Although I am still banned, the department informs me I can leave voice messages for prisoners, who may then choose to call me back. So far, I’ve left about a dozen messages for four prisoners. Two of those prisoners said they never received the messages; the other two have not yet called me back.

As a reporter, I often wade through misleading rhetoric and political posturing of politicians, bureaucrats, lawyers, and others in order to expose uncomfortable truths. Sometimes information is guarded for good reason: Prisoners’ privacy rights, for example, are important. And often, government officials are simply trying to do their best in challenging situations. The Director of Corrections and his prison guards, for example, have consistently given me the impression of caring for prisoners under their watch.

But in this case, I believe the department is acting to protect its glaring lack of accountability in the absence of any external oversight. While the facility has been subject to federal investigations, Nunavut does not have a corrections watchdog.

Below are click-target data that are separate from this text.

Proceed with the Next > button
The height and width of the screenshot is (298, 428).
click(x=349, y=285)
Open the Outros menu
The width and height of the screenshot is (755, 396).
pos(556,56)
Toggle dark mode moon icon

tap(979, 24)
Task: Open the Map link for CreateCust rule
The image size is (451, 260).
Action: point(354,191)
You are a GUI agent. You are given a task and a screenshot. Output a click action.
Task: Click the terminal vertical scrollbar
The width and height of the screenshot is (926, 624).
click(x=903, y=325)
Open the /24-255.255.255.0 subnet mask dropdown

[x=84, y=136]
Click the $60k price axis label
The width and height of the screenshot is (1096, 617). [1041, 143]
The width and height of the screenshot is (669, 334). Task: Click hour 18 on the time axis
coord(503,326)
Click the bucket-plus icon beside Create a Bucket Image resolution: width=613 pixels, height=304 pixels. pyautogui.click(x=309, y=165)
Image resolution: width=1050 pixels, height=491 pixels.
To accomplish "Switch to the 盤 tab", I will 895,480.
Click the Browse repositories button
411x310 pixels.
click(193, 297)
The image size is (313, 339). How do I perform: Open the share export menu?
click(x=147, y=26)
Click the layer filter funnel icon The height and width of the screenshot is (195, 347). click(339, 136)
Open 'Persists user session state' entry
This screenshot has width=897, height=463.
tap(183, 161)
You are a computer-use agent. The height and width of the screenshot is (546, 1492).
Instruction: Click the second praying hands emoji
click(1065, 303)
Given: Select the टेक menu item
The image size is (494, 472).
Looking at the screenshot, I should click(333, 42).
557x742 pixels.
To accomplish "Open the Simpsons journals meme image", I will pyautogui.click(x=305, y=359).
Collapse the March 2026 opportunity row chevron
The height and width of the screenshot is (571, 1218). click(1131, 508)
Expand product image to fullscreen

Without oversight and accountability, contempt and disrespect creeps into a workplace, no matter how good the staff’s work ethic or intentions.

The kind of disrespect, for example, that allows public servants to speak for prisoners without providing sufficient proof to back up what they say.

Prisoners get at least one hour of fresh air per day.

An inmate committee is up and running at the jail.

Prisoners have not been deprived food in order to coerce a stubborn lone prisoner to obey guards.

We do not practice solitary confinement.

These are all statements officials have made to me over the years—from wardens to deputy ministers—that prisoners have directly contradicted during my visits.

Or the kind of disrespect embedded in empty words. The minister insists segregated prisoners have regular access to “meaningful contact” with others yet the department has no definition of “meaningful contact,” nor tracks relevant data.

Or knee-jerk defensiveness that shows a disregard for truth. In September, one prisoner told me guards had used group punishment to compel obedience from another prisoner. In response, the premier’s press secretary said, “I don’t know why the collective would be punished for one person, that doesn’t make a lot of sense.” In fact, this is such an effective and brutal tactic that it is explicitly condemned by the United Nations.

The justice minister has received letters on my behalf from Sen. Kim Pate, the Canadian Association of Journalists and the Canadian Media Guild, with letters from the Canadian Civil Liberties Association and Canadian Journalists for Free Expression on their way. In one response, the minister calls me “arrogant, belligerent, and demanding.” I deny these accusations and wonder why the government appears to be shifting tactics to attack my character. But no matter how much the government attacks my character, this isn’t about me.

It’s about the incarcerated Inuit men who had found voice enough to defend their human rights, a voice effectively silenced by the department.